De qualquer modo, mesmo sob a ótica da dogmática penal, a pretensão de executar penas nos moldes propostos no Projeto de Lei do Senado nº 30/08 fere, em absoluto, o princípio da proibição do retrocesso. Esse princípio, que, dada sua índole verdadeiramente humanitária, pode ser considerado como garantia fundamental implícita (art. 5º, §2º, da CF/88)[29], consiste em evitar que o legislador venha a revogar integralmente ou parcialmente um ou mais diplomas infraconstitucionais efetivadores de direitos individuais e sociais para impor-lhes maiores restrições. Ele encontra fundamento na ideia de que uma mutação legislativa restritiva de direitos já consolidados se constituiria em retrocesso inadmissível diante da incorporação da efetividade desses direitos, nesse grau, ao patrimônio constitucional e fundamental do ser humano.

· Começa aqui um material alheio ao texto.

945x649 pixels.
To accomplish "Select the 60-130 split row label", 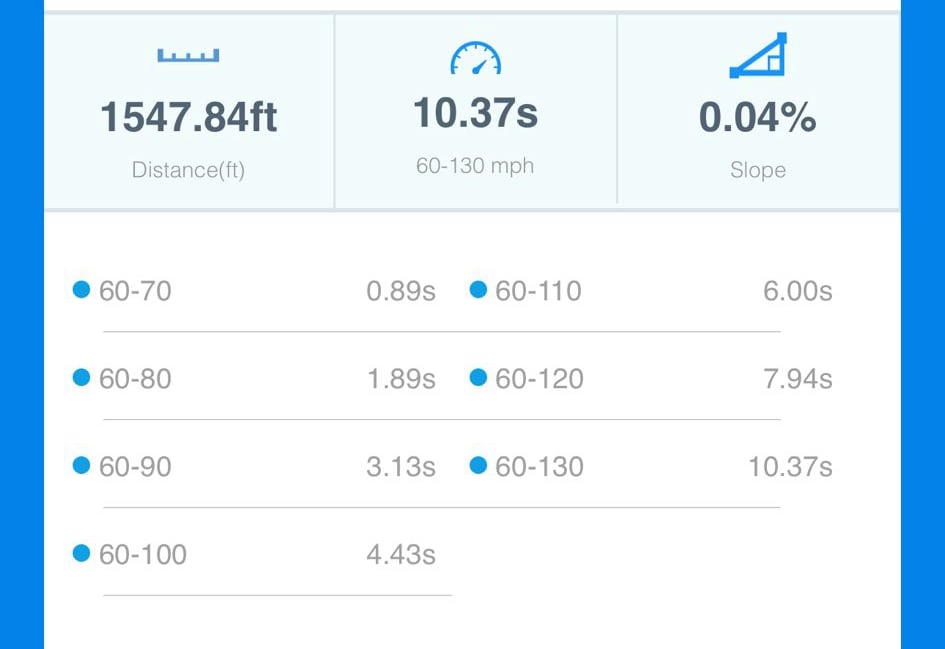I will 539,467.
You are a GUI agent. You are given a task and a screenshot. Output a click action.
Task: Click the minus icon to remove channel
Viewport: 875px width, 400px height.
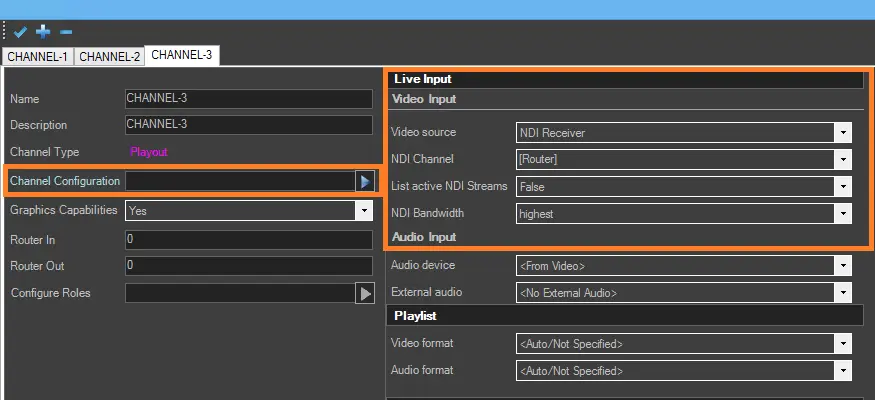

Com efeito, alterar o dispositivo que assegura ao apenado a progressão de regime nesses termos para restringir ainda mais sua liberdade constitui-se, sem dúvida, em retrocesso constitucionalmente inadmitido, tendo em vista o grau (mínimo) de liberdade de que se dispõe, ao menos no que tange à progressão, desde a edição da Lei de Execução Penal, há mais de duas décadas e meia (em 11 de julho de 1981).
Em tempo de destaque midiático diuturno de uma determinada faceta da violência social e época na qual telejornais contratam integrantes da tropa de elite da polícia militar para comentar políticas de segurança pública, é preciso mesmo antecipar-se criticamente aos projetos que tramitam no Congresso, ao menos, para que tenhamos tempo de discuti-los, refletindo sobre o caminho que desejamos seguir.